Document excerpt —
2.1 Learning Foreground-Background Dictionaries

A single dictionary learned from only object patches might provide good reconstruction but poor recognition against background clutter. Rectangular patches are extracted from minimum bounding box of the object (\(\mathbf {bb}^{obj}\)) and a background region (\(\mathbf {bb}^{bg}\)) around \(\mathbf {bb}^{obj}\). The extracted patches are first vectorized and magnitude normalized (using l2-norm). Next, they are arranged to construct the input data matrices \(\mathbf {X}^{obj} \in \mathcal {R}^{n \times np}\) and \(\mathbf {X}^{bg} \in \mathcal {R}^{n \times nn}\) of respective object (positive) and background (negative) classes. Here, np and nn are the total number of object and background patches respectively and n is the dimension of patch vector. Magnitude normalization helps to make the object model robust to the illumination changes. Spherical k-means clustering is performed on the object patch vectors \(\mathbf {X}^{obj}\) and background patch vectors \(\mathbf {X}^{bg}\) separately. The dominant clusters are selected and K-SVD algorithm is performed on each of them to obtain m representative atoms from each cluster. These are stacked together to form the foreground-background dictionary. Common patches of foreground and background may to lead drift in tracking. In order to reduce the effect of such patches, we introduce discriminability through a binary classifier. The dictionary learning procedure is shown in Fig. 1.

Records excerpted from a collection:
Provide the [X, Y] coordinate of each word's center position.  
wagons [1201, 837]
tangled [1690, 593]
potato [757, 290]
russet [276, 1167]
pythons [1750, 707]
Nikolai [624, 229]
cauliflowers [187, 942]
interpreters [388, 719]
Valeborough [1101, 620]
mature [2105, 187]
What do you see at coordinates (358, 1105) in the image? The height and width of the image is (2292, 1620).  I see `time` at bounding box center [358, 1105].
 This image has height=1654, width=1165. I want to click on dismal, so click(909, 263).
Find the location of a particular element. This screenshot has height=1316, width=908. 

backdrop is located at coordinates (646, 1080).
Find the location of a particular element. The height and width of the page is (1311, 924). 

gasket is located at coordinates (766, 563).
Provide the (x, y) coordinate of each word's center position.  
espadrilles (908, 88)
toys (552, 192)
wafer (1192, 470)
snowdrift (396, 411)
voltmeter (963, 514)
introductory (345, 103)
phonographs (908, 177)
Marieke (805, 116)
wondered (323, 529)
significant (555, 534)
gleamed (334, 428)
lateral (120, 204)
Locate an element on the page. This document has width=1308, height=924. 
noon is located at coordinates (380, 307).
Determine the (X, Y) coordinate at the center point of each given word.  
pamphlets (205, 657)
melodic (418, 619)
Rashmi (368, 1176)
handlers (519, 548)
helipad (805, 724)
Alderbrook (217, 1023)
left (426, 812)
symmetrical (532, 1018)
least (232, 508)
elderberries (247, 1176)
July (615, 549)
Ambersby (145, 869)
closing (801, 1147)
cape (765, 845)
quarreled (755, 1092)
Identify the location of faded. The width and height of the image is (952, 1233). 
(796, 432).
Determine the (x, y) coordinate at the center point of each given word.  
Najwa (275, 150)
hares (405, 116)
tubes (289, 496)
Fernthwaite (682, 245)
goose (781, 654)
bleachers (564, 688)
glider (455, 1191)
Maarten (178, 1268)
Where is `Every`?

Brief — Reproduce the entire passage above on learning foreground-background dictionaries, word for word.

Worked solution —
2.1 Learning Foreground-Background Dictionaries

A single dictionary learned from only object patches might provide good reconstruction but poor recognition against background clutter. Rectangular patches are extracted from minimum bounding box of the object (\(\mathbf {bb}^{obj}\)) and a background region (\(\mathbf {bb}^{bg}\)) around \(\mathbf {bb}^{obj}\). The extracted patches are first vectorized and magnitude normalized (using l2-norm). Next, they are arranged to construct the input data matrices \(\mathbf {X}^{obj} \in \mathcal {R}^{n \times np}\) and \(\mathbf {X}^{bg} \in \mathcal {R}^{n \times nn}\) of respective object (positive) and background (negative) classes. Here, np and nn are the total number of object and background patches respectively and n is the dimension of patch vector. Magnitude normalization helps to make the object model robust to the illumination changes. Spherical k-means clustering is performed on the object patch vectors \(\mathbf {X}^{obj}\) and background patch vectors \(\mathbf {X}^{bg}\) separately. The dominant clusters are selected and K-SVD algorithm is performed on each of them to obtain m representative atoms from each cluster. These are stacked together to form the foreground-background dictionary. Common patches of foreground and background may to lead drift in tracking. In order to reduce the effect of such patches, we introduce discriminability through a binary classifier. The dictionary learning procedure is shown in Fig. 1.